Personal information
- Date of birth: 15 February 1986 (age 39)
- Place of birth: Garðabær, Iceland
- Height: 1.84 m (6 ft 1⁄2 in)
- Position(s): Striker

Youth career
- Stjarnan

Senior career*
- Years: Team / Apps / (Gls)
- 2003–2007: Stjarnan / 66 / (36)
- 2008: KR Reykjavík / 21 / (9)
- 2009: GAIS / 5 / (0)
- 2010–2011: KR Reykjavík / 33 / (18)
- 2012–2014: Halmstad / 81 / (25)
- 2015: FC Nordsjælland / 13 / (1)
- 2015–2020: Stjarnan / 98 / (34)
- 2018: → Kerala Blasters (loan) / 6 / (1)
- 2021: KR Reykjavík / 4 / (2)

International career
- 2001–2002: Iceland U17 / 5 / (0)
- 2006–2008: Iceland U21 / 8 / (0)
- 2009–2014: Iceland / 4 / (0)

= Guðjón Baldvinsson =

Icelandic footballer

Guðjón Baldvinsson (born 15 February 1986) is an Icelandic international former footballer who played as a striker.

==Club career==
Born in Garðabær, Guðjón began his career in 2003 with Stjarnan.
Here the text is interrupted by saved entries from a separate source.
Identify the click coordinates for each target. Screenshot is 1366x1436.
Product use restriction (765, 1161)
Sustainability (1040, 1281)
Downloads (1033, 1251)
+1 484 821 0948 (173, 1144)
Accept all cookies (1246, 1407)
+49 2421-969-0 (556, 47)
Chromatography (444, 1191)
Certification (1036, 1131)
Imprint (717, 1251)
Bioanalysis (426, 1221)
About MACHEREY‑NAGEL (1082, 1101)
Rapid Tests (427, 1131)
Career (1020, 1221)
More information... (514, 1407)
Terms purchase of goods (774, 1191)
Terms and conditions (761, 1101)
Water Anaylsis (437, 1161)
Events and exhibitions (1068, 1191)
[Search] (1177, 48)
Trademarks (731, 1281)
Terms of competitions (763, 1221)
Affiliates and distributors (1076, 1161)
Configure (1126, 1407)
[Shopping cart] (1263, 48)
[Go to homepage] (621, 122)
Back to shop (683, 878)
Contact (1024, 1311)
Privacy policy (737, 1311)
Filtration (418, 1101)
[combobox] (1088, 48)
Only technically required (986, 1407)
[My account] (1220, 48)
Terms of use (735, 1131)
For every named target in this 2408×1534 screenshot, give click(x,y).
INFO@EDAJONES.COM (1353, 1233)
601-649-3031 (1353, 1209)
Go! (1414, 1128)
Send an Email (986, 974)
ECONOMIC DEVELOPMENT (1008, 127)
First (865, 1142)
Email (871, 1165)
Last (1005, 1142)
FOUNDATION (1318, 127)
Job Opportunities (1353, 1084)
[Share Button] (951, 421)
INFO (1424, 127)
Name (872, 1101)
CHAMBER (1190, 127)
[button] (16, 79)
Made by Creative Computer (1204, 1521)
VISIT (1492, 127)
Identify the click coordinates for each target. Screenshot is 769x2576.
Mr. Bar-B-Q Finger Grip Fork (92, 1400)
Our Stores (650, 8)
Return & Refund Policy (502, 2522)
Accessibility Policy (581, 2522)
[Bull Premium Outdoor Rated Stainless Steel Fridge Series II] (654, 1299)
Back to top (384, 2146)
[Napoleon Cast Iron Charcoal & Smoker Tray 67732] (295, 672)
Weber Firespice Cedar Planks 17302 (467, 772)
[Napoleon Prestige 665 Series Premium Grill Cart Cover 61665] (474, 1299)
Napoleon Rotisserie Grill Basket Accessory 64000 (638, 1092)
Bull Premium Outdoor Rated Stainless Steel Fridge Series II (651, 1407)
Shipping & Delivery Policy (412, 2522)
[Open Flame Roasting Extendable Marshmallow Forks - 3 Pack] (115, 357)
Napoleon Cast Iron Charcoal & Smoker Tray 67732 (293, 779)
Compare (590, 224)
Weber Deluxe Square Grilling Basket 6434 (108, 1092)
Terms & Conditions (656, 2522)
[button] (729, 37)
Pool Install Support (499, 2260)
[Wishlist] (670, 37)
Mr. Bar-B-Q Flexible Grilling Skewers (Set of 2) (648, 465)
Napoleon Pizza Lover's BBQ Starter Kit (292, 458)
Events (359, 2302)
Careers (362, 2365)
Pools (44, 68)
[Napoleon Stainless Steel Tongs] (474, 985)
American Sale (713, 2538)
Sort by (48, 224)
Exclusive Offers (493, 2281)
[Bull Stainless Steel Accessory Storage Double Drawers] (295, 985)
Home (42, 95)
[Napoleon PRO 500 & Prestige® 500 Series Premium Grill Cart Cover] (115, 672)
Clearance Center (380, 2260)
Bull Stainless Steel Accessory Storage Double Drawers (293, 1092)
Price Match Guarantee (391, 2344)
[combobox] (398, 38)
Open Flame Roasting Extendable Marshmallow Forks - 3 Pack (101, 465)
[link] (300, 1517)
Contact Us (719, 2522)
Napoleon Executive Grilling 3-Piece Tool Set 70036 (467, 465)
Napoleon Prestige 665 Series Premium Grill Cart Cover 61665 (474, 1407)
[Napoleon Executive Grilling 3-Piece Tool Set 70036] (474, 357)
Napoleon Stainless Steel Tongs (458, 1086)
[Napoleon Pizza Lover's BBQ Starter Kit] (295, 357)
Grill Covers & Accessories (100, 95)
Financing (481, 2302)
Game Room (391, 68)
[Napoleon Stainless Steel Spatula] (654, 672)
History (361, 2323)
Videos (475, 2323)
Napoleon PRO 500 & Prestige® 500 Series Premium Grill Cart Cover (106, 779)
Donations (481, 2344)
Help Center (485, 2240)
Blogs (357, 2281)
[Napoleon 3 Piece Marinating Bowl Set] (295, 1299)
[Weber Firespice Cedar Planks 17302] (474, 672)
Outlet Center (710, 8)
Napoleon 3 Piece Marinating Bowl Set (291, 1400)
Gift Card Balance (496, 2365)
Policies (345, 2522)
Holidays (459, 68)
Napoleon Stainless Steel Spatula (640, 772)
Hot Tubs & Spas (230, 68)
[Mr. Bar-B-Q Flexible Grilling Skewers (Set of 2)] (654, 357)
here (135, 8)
He signed for KR Reykjavík for the 2008 season, before moving to Sweden to play with GAIS in the 2009 season. He then played with KR Reykjavík, Halmstad, FC Nordsjælland and Stjarnan.

He moved on loan to Indian Super League side Kerala Blasters in January 2018.

==International career==
Guðjón made his national team debut in March 2009.